*** Material provided ***
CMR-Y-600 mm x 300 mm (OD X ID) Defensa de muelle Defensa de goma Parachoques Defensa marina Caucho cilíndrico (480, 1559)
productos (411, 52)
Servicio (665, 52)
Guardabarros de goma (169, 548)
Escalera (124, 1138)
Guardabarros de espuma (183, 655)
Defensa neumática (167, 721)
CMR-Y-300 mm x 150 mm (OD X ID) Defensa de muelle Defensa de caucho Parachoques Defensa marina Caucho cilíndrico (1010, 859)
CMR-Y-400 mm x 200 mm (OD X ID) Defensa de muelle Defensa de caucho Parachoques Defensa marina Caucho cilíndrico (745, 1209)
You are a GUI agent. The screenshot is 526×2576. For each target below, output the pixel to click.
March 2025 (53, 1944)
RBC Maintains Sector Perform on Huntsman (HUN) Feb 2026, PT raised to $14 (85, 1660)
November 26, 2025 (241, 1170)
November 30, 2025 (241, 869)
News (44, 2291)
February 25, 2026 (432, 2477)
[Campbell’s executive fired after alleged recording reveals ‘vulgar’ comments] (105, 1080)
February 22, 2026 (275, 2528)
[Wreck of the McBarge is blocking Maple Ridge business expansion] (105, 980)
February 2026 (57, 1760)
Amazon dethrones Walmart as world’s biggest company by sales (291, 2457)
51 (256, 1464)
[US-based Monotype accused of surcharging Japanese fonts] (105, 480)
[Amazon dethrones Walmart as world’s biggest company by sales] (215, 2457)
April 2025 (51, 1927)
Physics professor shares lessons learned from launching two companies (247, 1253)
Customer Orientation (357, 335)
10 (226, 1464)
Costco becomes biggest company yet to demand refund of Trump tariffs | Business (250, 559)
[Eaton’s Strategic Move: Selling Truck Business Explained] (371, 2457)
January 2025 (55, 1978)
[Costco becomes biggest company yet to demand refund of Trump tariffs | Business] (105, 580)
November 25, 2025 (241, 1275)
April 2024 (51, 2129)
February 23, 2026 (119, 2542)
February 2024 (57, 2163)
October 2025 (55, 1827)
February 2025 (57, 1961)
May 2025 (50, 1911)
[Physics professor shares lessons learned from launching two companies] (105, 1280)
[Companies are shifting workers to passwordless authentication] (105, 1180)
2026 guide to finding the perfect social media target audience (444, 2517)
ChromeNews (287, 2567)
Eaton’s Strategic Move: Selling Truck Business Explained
*** End of Material provided ***
> Work instruction
Would you please return all lines from the listing above that contain "becomes"?

> Result for this task
Costco becomes biggest company yet to demand refund of Trump tariffs | Business (250, 559)
[Costco becomes biggest company yet to demand refund of Trump tariffs | Business] (105, 580)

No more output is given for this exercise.